### EXERCISE BRIEF
Retype all of the material exactly, leaving no line out.

━━━ SUPPLIED DATA ━━━

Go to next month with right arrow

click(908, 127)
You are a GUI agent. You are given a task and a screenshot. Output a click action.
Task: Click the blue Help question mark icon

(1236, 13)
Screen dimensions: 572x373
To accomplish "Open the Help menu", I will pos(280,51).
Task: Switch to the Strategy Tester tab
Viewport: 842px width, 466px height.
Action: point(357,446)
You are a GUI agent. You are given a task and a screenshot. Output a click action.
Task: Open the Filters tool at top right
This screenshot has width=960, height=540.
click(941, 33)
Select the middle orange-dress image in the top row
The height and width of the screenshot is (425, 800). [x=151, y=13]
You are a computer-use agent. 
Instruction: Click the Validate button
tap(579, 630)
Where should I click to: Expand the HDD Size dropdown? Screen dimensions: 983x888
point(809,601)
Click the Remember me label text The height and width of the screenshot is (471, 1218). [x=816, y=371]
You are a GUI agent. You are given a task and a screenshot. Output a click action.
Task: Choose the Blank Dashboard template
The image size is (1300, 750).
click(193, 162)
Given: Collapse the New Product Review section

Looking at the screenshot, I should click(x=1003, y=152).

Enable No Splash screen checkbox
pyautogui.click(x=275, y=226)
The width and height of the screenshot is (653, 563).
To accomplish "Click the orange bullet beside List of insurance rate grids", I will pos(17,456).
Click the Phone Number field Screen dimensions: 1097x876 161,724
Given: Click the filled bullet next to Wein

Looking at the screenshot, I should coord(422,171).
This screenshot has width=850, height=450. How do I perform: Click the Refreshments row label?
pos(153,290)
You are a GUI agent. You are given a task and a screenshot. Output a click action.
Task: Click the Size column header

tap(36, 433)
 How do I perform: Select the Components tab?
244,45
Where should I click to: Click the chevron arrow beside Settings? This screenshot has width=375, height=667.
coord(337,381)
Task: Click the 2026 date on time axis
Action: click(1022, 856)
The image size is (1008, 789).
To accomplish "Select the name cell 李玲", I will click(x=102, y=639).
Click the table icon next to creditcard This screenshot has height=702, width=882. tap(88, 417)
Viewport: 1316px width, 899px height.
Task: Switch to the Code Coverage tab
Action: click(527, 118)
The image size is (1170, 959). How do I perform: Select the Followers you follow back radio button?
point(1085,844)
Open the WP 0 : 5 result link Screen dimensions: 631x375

━━━

### SOLUTION TO THIS TASK
Go to next month with right arrow

click(908, 127)
You are a GUI agent. You are given a task and a screenshot. Output a click action.
Task: Click the blue Help question mark icon

(1236, 13)
Screen dimensions: 572x373
To accomplish "Open the Help menu", I will pos(280,51).
Task: Switch to the Strategy Tester tab
Viewport: 842px width, 466px height.
Action: point(357,446)
You are a GUI agent. You are given a task and a screenshot. Output a click action.
Task: Open the Filters tool at top right
This screenshot has width=960, height=540.
click(941, 33)
Select the middle orange-dress image in the top row
The height and width of the screenshot is (425, 800). [x=151, y=13]
You are a computer-use agent. 
Instruction: Click the Validate button
tap(579, 630)
Where should I click to: Expand the HDD Size dropdown? Screen dimensions: 983x888
point(809,601)
Click the Remember me label text The height and width of the screenshot is (471, 1218). [x=816, y=371]
You are a GUI agent. You are given a task and a screenshot. Output a click action.
Task: Choose the Blank Dashboard template
The image size is (1300, 750).
click(193, 162)
Given: Collapse the New Product Review section

Looking at the screenshot, I should click(x=1003, y=152).

Enable No Splash screen checkbox
pyautogui.click(x=275, y=226)
The width and height of the screenshot is (653, 563).
To accomplish "Click the orange bullet beside List of insurance rate grids", I will pos(17,456).
Click the Phone Number field Screen dimensions: 1097x876 161,724
Given: Click the filled bullet next to Wein

Looking at the screenshot, I should coord(422,171).
This screenshot has width=850, height=450. How do I perform: Click the Refreshments row label?
pos(153,290)
You are a GUI agent. You are given a task and a screenshot. Output a click action.
Task: Click the Size column header

tap(36, 433)
 How do I perform: Select the Components tab?
244,45
Where should I click to: Click the chevron arrow beside Settings? This screenshot has width=375, height=667.
coord(337,381)
Task: Click the 2026 date on time axis
Action: click(1022, 856)
The image size is (1008, 789).
To accomplish "Select the name cell 李玲", I will click(x=102, y=639).
Click the table icon next to creditcard This screenshot has height=702, width=882. tap(88, 417)
Viewport: 1316px width, 899px height.
Task: Switch to the Code Coverage tab
Action: click(527, 118)
The image size is (1170, 959). How do I perform: Select the Followers you follow back radio button?
point(1085,844)
Open the WP 0 : 5 result link Screen dimensions: 631x375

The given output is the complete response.